Invasive pressure–volume loop and PET-MR phenotyping in transthyretin cardiac amyloidosis: a multimodal imaging case report

Cardiac amyloidosis (CA) is an under-recognized cause of heart failure in elderly patients. While diagnosis has traditionally relied on echocardiographic red flags and bone scintigraphy, novel tools may provide enhanced disease characterization.

We present the case of a 78-year-old man with progressive symptoms of heart failure who was diagnosed with wild-type transthyretin cardiac amyloidosis (ATTRwt-CM) through conventional and advanced multimodal imaging. Initial clues included a discordance between QRS voltages on electrocardiography and increased left ventricular wall thickness on echocardiography, along with signs of elevated filling pressures. Speckle-tracking echocardiography revealed impaired regional myocardial deformation, global function, and work energetics.
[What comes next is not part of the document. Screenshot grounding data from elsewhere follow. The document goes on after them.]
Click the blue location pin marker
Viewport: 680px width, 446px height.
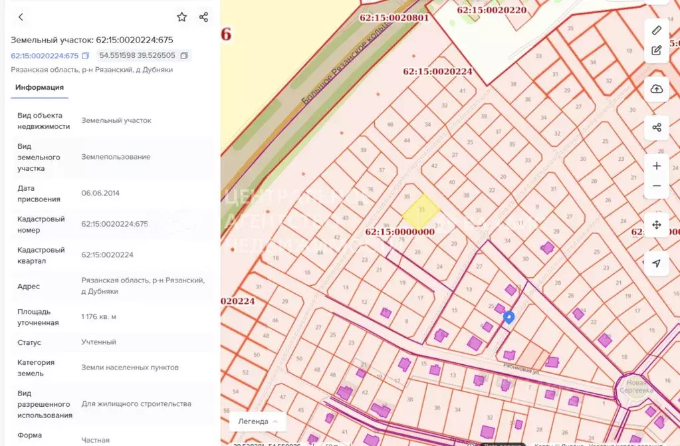[509, 317]
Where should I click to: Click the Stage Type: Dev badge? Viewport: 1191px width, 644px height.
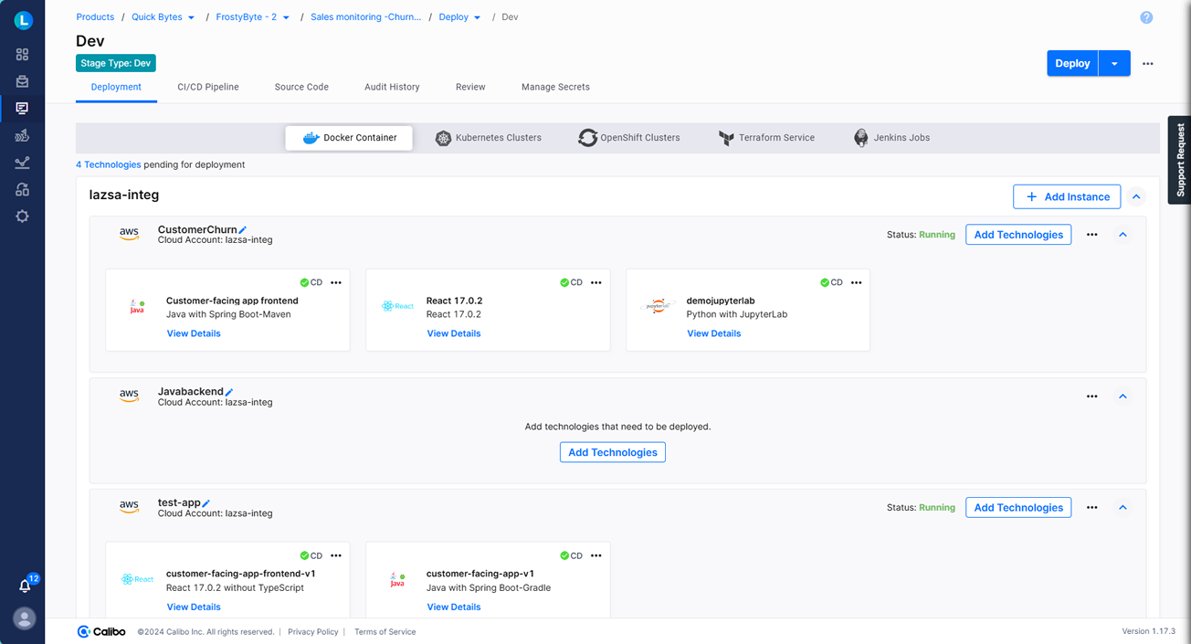click(x=115, y=63)
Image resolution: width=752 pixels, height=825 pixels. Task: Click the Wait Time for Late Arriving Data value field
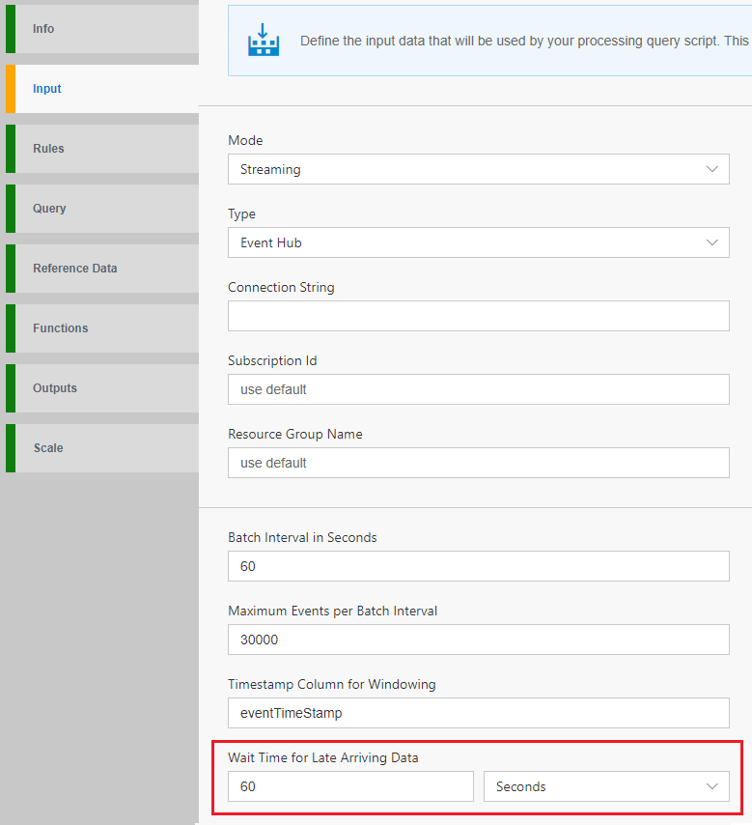(350, 786)
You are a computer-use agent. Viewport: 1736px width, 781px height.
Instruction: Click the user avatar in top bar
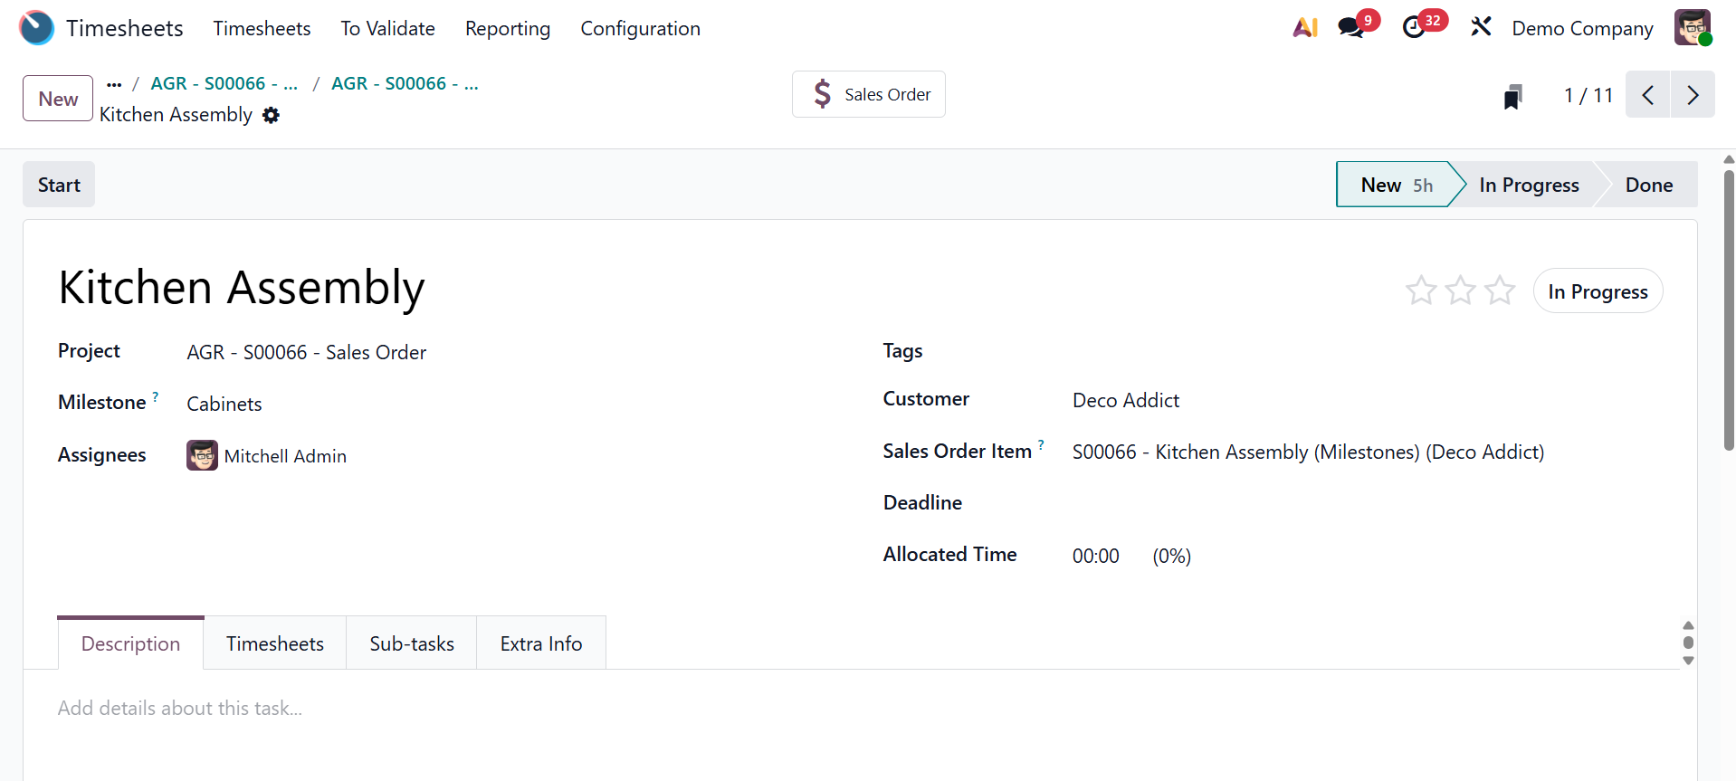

Serum and urine immunofixation excluded light chain (AL) amyloidosis. DPD scintigraphy confirmed amyloid deposition with a characteristic distribution. Genetic testing ruled out hereditary variants. PET imaging demonstrated myocardial uptake suggestive of amyloid infiltration and microcalcification. Cardiac MR revealed elevated native T1 and extracellular volume fractions. Invasive pressure–volume loop assessment confirmed biventricular stiffness and impaired contractile reserve, despite clinical compensation at rest. These findings supported early initiation of Tafamidis in a minimally symptomatic patient.

This case highlights the role of advanced diagnostics in refining cardiac amyloidosis phenotyping and guiding individualized therapeutic decisions.